(Task requirements) Continue the discussion thread below about how developers can make software testers' work easier, picking up right after its last numbered point.

(Document excerpt)

——————————

Testers and developers don't always get along, which can lead to a lot of inefficiencies between testing activities and perform QA.

What can developers and other people do to make working with software testers easier, more productive and more enjoyable?

What can be done to make the testers job easier?

  • 1
    But Kalei, workplace relationships are covered under workplace.stackexchange.com/questions/tagged/relationships... oh, not that kind of win their hearts... alright, carry on... – corsiKa Dec 31 '15 at 18:55
  • Now also relates to sqa.stackexchange.com/q/16343/8992 – Michael Durrant Jan 1 '16 at 16:28
  • 4
    I love this question as much as I love my profession but books have been written on that topic and "there are either too many possible answers, or good answers would be too long for this format.". Hence, I'm both upvoting and voting to close this question. – dzieciou Jan 1 '16 at 19:19
  • 2
    In addition to the comments below, be aware that with the increasing popularity of automated testing, there may be a less need for manual testing. Some companies like Google even place less emphasis on manual testing and more on automated. Some QA's are moving more into business analyst-like roles with heavy emphasis on test case scenarios- creation for automated testing. With this in mind, with time, the relation may move less to helping with test, to more help with test cases-identification. – Phil Jan 3 '16 at 0:25
  • 4
    @dzieciou - I think this question and the answers are too valuable to be lost too a close vote. I'd rather see the mods make the question community wiki. – Kate Paulk Jan 4 '16 at 12:11

11 Answers 11

Good and Interesting question.

Here are some to make the tester's job easier:

  1. Developers should perform basic testing before giving the product to the tester.
  2. Include QA from the beginning of the project, not when the product is ready to test.
  3. Work as a Team, not as two different departments [Developer & QA]
  4. As the developer, never ask the QA to ignore bugs. It is QA's job to verify that bugs have been fixed.
  5. Support the QA if they do not have a clear understanding of the product.
  6. Work toward the common goal of making a solid product. Do not think that you are the developer and they are the tester.

——————————

(The data)
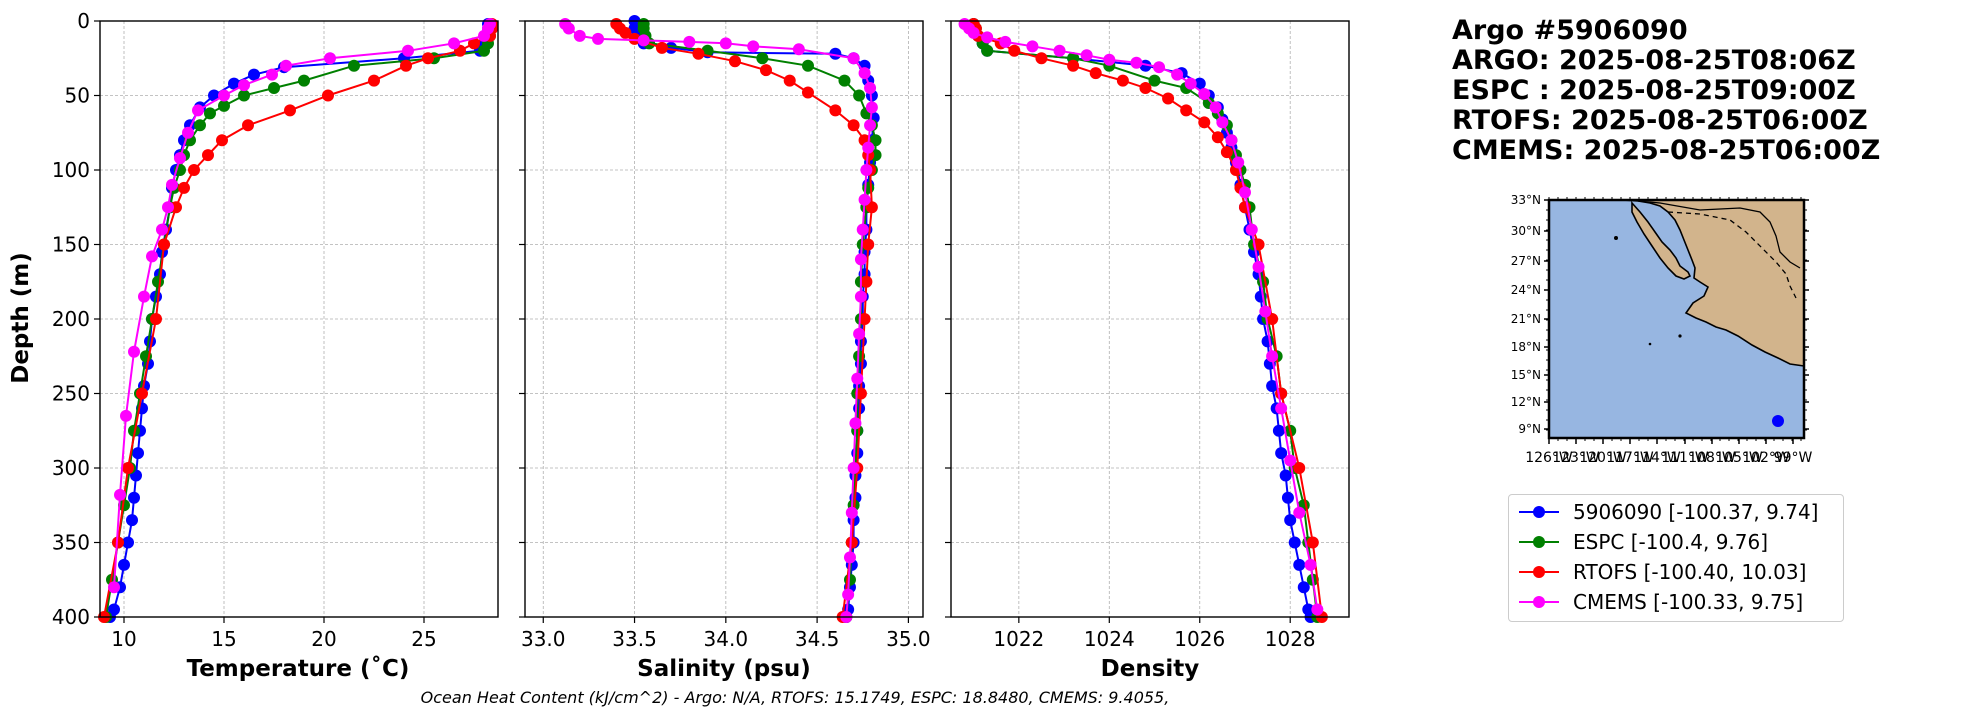 This screenshot has width=1967, height=712. I want to click on legend-marker-espc, so click(1539, 542).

——————————

(Output of the exercise)
  • I'm not sure of point 3 : when testers & programmers are friends, there may be laxism in bug reporting. Others I like a lot. – gazzz0x2z Dec 31 '15 at 7:50
  • I just updated point. I mean work as team. – Helping Hands Dec 31 '15 at 7:57
  • 3
    @gazzz0x2z that adversarial idea of bug reporting could be an unfortunate consequence of not doing point 3 (or of the criminal misuse of bug tracking as a staff performance metric?). On a good team bugs are a welcome contribution to the shared goal of making the software better. – Nathan Cooper Dec 31 '15 at 15:46
  • 1
    "you are the developer and they are the tester" But that's exactly what you are...? – Lightness Races in Orbit Jan 2 '16 at 15:30
  • 2
    (3) is key. If you aren't part of the same team, you will have tensions (this is true whether SE vs QA or SE vs marketing). Having people on the same team doesn't fix this but it gives shared goals and responsibilities that will make people work together better for. But don't just put them on the same team in name, make it an actual team effort. – enderland Jan 3 '16 at 0:55

Treat them as equals.

I have seen a lot of developers thinking they are more or better then testers in their companies and also treat them that way. Developers and testers have a similar goal: Making high quality software.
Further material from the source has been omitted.